* **Check your understanding**
[A] Answer these questions using the fiber article, one per line:
(i) What does soluble fiber produce when it mixes with water in the stomach?
(ii) What did the writer snack on a lot when first trying a high fat diet?
(iii) Where did Dr. Denis Burkitt travel to compare lifestyles with those of Americans?
[B] Continue the fiber article from the point where it ends.

* **Excerpted passage**

What is fiber? And is fiber essential for an optimal human diet?
According to the Oxford Dictionary, fiber is defined as “dietary material containing substances such as cellulose, lignin, and pectin, that are resistant to the action of digestive enzymes.” In translation, it is indigestible to the human body. That doesn’t necessarily mean it’s bad for you, but it is by no means essential for the human diet.
What are the two types of fiber?
There are two kinds of fiber:
(1) soluble fiber
(2) insoluble fiber
Soluble fiber mixes with water in the stomach, producing a gel-like substance. It can reduce blood sugar spikes, and is found in plant foods. Sources of soluble fiber include: beans, Brussels sprouts, avocados, potatoes, broccoli, turnips, pears, blueberries, and more. If you suffer from digestive issues like Crohn’s or colitis, soluble fiber tends to be less harsh on the stomach than insoluble fiber.
On the contrary, insoluble fiber does not mix with the water and moves through the intestines mostly intact. Insoluble fiber can cause a lot of strain on the intestines, especially if you have IBD. Sources of insoluble fiber include raw vegetables, seeds, and nuts. Some examples could be almonds, pistachios, cashews, carrots, kale, spinach, seaweed, and more.
My experience and recommendation:
From my experience, insoluble fiber specifically is incredibly difficult for my stomach to digest. I’ve had terrible experiences nuts, seaweed, spinach and kale specifically. When I first tried a high fat diet, I snacked a lot on nuts and it eventually led to a flare-up. At this point in my life, I 100% avoid foods that are rich in insoluble fiber. To reduce insoluble fiber in vegetables, cooking them renders them more digestible.
The Push for a High Fiber Diet:
During the 1950s, a new “discovery” came about. The discovery was that a high fiber diet could improve the overall health for Americans. It all began with Dr. Denis Burkitt. He was a surgeon curious to why so many Americans were experiencing diverticulosis. Diverticulosis is a condition where small irritations that develop along the intestinal tract. In an attempt to further educate himself, he traveled to Africa to compare and contrast the lifestyle of Africans to the lives of Americans. He observed that these indigenous people ate lots of fiber and experienced multiple bowel movements per day. Dr. Burkitt concluded that high fiber content in their diet was responsible for their health and longevity. The fiber was coming from nuts, seeds, and other plant foods.

* **Given information**
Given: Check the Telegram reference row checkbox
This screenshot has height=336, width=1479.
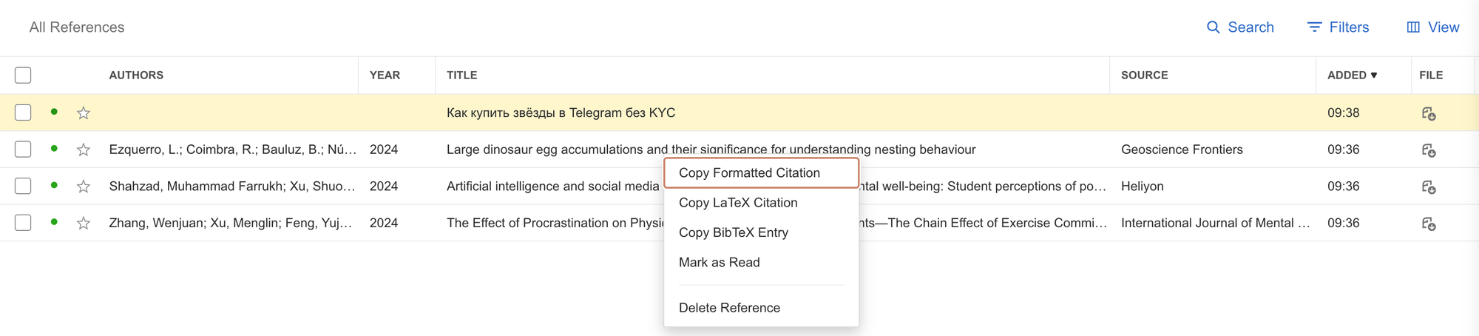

* **Results**
[A]
(i) A gel-like substance.
(ii) Nuts.
(iii) Africa.

[B]
Although it was a great observation, it is by no means a conclusion. Things are rarely that simple. The environment in Africa is very different from the environment in the United States. The air is less polluted in Africa. Africa’s soil is more nutrient dense. All of their African sources of fiber are organic. These Africans weren’t eating a standard American diet of burgers, fries, and refined sugar. On top of those variables, half the U.S. population was smoking cigarettes at the time. You would think Dr. Burkitt would have considered these variables before drawing a conclusion. In my opinion, making the claim that fiber is necessary for optimal health is a ridiculous assumption. There are different kinds of fiber that serve different functions. It boggles me that people actually took Dr. Burkitt seriously.
Personally, I think it makes sense to eat more prebiotic, soluble fiber to feed the good bacteria in your stomach. I usually eat around 10 to 20 grams of fiber per day and I have normal bowel movements (1 to 3 times per day). If you don’t believe me, try it for a week! Experiencing these things for yourself is crucial to self-development. It teaches you to question what is deemed “normal.” For more information on the invention of fiber, check out The Fiber Fallacy written by Mike Sheridan.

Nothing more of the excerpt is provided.